For the passenger car market, fuel cells offer the benefits of zero-emissions operation without the range and charging limitations of pure battery electric vehicles (BEVs). While the market for fuel cell vehicles has been slower to develop than many anticipated a few years ago, major automakers including Toyota, Daimler, GM, Honda and Hyundai have all publicly stated that fuel cells are a critical piece of a complete clean vehicle portfolio. Commercialization is expected to accelerate beginning in 2015.  

The largest market for FCVs will be the Asia Pacific region, which will account for more than half of total worldwide sales in 2020, Pike projected. The most rapid growth, however, will come in Western Europe, where sales are estimated to increase at a compound annual growth rate of almost 53 percent.

“The limiting factor for the FCV market will be the availability of hydrogen infrastructure,” said senior analyst Lisa Jerram. “If current plans for station construction are delayed or abandoned, the rollout of FCVs will be similarly pushed back.”

While these latest figures represent a downgrade from Pike Research’s previous FCV forecasts, published in the first quarter of 2010, the clean-tech market intelligence firm expects a steep change in FCV production levels to occur in 2015. After a five-year ramp-up period, production from top automakers will likely reach just under 58,000 in that year and accelerate rapidly from there. Early sales will be focused on areas where infrastructure investments have been or are being made, such as the United States (primarily California and the New York City region), Germany, Scandinavia, Japan (mainly Tokyo, Nagoya, Osaka, and Fukuoka), South Korea (primarily around Seoul), and Shanghai, China.

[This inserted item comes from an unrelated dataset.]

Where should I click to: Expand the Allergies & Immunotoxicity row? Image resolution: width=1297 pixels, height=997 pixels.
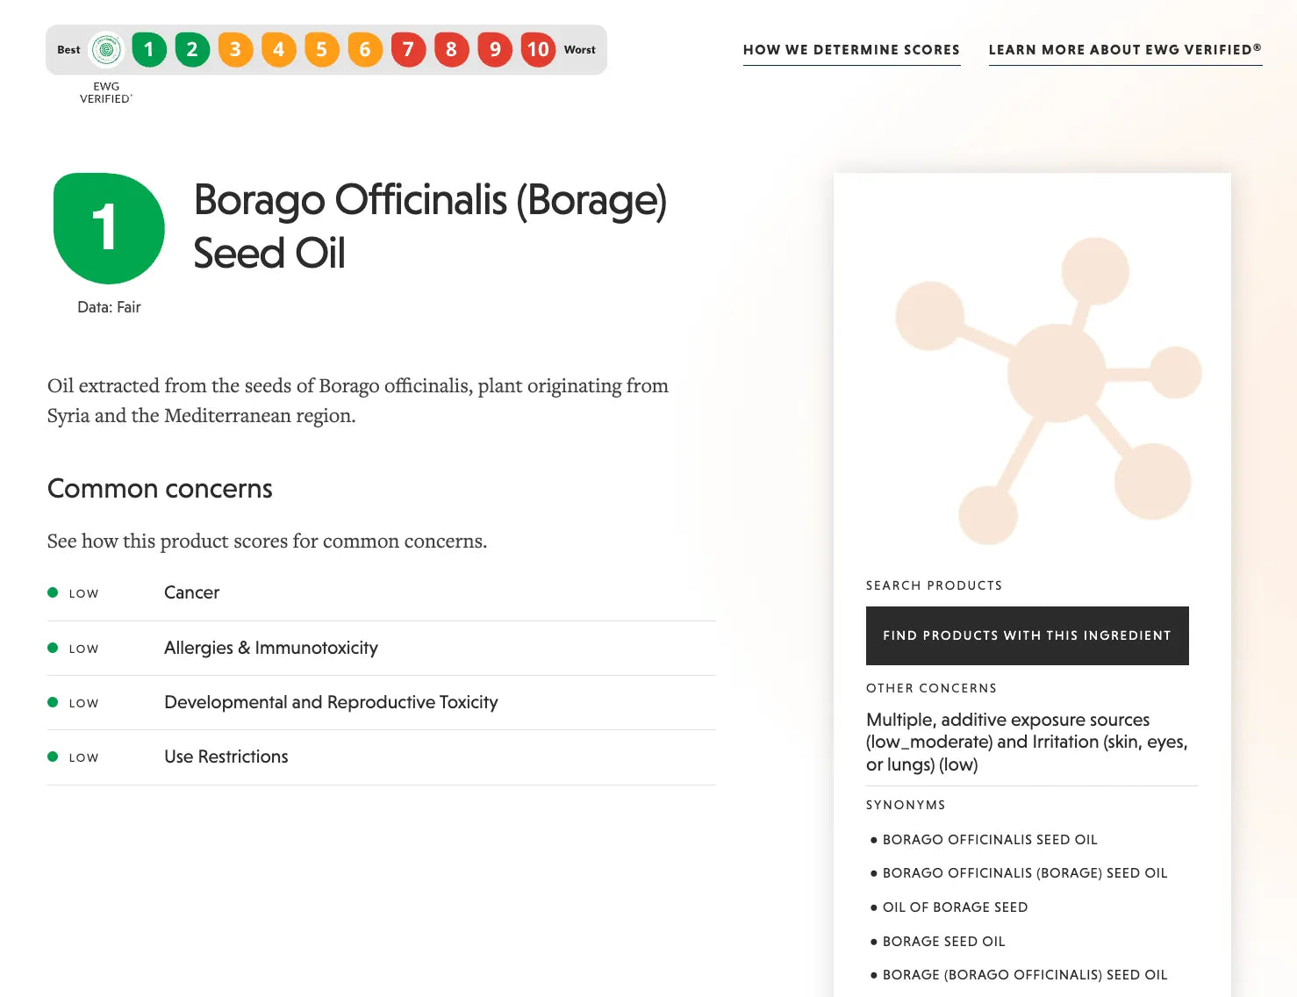pyautogui.click(x=382, y=649)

Pike Research’s report, “Fuel Cell Vehicles,” analyzes opportunities and challenges in the development of commercially viable fuel cell cars, buses and trucks. The report examines key market drivers and barriers for FCV development in the face of competition from incumbent internal combustion engine vehicles and new plug-in electric vehicles. The report includes a status update on the progress of fuel cell R&D toward meeting commercial technical and cost targets for cars and buses.  

The report also covers key countries’ policies promoting development and adoption of FCVs, strategies and plans of major industry players, and discussion of the vehicle segments and drivetrain configurations under development.